A small plane begins its descent. If the plane has an altitude of 4300 feet after 2 minutes and an altitude of 3100 feet after 5 minutes, what is the planes's constant rate of descent? what is the answer
2006-10-31 08:17:28 · 11 answers · asked by Felicia F 1 in Science & Mathematics ➔ Mathematics
Rate of descent = (4300 - 3100)/(5 - 2)
= 1200/3
= 400 ft/mn
2006-10-31 08:21:32 · answer #1 · answered by Wal C 6 · 0⤊ 0⤋
the difference in altitude = 4300 - 3100 feet = 1200 feet.
the elapsed time = 5 - 2 = 3 minutes.
therefore the rate of descent is:
1200 feet/3 minutes = 400 feet per minute.

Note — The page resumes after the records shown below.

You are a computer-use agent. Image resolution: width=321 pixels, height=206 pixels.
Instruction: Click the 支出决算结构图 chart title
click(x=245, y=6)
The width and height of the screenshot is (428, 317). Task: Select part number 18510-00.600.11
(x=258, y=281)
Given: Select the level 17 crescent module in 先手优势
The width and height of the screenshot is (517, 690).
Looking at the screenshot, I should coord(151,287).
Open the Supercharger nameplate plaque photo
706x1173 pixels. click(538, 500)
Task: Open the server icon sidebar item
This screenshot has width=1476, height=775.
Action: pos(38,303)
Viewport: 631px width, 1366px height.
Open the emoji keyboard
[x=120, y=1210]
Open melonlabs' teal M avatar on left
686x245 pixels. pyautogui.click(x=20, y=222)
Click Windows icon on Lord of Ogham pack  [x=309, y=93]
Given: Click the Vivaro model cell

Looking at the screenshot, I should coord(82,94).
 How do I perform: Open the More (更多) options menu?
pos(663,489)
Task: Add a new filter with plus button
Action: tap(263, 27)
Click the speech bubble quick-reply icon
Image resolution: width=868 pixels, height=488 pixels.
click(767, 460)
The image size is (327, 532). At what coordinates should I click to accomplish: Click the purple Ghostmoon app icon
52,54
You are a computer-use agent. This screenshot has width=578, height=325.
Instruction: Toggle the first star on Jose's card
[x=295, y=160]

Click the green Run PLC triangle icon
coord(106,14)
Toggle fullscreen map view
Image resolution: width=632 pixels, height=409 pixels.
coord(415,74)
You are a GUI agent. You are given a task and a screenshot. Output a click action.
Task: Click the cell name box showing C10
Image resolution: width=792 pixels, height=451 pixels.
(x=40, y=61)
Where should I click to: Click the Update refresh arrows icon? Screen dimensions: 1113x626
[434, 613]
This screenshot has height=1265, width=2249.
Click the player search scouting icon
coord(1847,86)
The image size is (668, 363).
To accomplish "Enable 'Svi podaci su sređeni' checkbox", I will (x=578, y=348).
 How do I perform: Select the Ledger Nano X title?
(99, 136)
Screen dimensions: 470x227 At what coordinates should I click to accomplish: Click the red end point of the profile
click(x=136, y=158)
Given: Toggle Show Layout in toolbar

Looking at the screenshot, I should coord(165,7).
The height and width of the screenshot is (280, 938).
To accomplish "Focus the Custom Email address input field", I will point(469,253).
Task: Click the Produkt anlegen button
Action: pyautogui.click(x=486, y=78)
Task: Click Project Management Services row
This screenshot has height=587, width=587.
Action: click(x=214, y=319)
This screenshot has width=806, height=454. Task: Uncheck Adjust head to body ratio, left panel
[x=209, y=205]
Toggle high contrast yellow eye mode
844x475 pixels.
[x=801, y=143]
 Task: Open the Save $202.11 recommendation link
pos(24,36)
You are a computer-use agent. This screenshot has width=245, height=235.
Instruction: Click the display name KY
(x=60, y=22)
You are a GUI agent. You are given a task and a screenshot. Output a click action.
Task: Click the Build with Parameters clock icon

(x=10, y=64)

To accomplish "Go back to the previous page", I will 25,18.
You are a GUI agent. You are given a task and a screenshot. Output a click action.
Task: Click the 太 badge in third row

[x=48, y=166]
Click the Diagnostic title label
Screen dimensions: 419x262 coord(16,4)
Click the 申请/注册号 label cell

2006-10-31 16:21:34 · answer #2 · answered by jonathon.shine@rogers.com 2 · 0⤊ 0⤋
4300 - 3100 = 1200
5 - 2 = 3
1200 / 3 = 240
(That's the difference between the 2 heights and that's divided by 3)
The constant rate of decent is...
400 Feet / Minute
2006-10-31 16:27:15 · answer #3 · answered by Anonymous · 0⤊ 0⤋
You have two points: (2, 4300) and (5, 3100)
The constant rate is (y2-y1)/(x2-x1) that is (3100-4300)/(5-2)=
-400... the negative signal means it is going down.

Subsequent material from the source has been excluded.